■ AIM OF THE TASK ■
For every line in the records below that contains the word "computer", add one to a count, and report only that count.
<<<<
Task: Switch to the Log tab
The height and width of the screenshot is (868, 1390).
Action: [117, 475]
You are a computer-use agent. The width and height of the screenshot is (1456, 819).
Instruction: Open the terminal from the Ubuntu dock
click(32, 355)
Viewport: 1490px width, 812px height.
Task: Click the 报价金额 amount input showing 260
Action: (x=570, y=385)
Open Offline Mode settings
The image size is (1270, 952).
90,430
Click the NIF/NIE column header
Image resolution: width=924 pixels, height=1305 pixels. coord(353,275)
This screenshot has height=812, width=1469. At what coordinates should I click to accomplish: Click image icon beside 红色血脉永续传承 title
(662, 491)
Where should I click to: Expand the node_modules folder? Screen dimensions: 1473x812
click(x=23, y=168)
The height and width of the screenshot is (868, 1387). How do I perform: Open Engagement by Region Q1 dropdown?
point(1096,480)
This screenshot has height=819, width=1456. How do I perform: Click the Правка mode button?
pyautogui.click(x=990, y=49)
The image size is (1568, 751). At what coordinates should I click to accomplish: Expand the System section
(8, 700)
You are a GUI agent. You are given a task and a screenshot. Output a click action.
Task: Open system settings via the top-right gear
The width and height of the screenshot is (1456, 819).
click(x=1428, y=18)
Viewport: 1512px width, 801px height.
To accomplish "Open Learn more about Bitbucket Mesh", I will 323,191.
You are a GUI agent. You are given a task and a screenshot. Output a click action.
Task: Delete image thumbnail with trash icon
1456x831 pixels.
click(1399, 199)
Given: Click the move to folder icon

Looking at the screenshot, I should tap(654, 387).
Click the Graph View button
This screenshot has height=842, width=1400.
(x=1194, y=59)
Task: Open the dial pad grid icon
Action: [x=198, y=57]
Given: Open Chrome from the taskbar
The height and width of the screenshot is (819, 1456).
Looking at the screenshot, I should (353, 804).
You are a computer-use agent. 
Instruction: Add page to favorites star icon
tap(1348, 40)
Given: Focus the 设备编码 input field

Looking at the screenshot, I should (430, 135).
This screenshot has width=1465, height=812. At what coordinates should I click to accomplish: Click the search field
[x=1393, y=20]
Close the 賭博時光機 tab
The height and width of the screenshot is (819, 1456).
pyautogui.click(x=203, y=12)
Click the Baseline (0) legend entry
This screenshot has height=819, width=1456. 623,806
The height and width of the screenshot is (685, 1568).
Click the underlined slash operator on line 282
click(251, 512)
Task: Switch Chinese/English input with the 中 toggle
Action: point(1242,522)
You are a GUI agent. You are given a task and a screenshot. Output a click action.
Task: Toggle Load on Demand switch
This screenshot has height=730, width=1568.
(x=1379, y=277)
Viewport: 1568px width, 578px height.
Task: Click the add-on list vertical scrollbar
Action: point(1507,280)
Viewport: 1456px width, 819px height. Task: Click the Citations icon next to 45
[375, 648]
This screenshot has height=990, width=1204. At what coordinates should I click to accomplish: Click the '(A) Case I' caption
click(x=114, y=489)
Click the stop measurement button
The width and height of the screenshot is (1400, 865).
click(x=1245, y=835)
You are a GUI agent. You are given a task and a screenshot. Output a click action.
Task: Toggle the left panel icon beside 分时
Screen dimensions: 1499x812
>>>>
■ SOLVED PROBLEM ■
2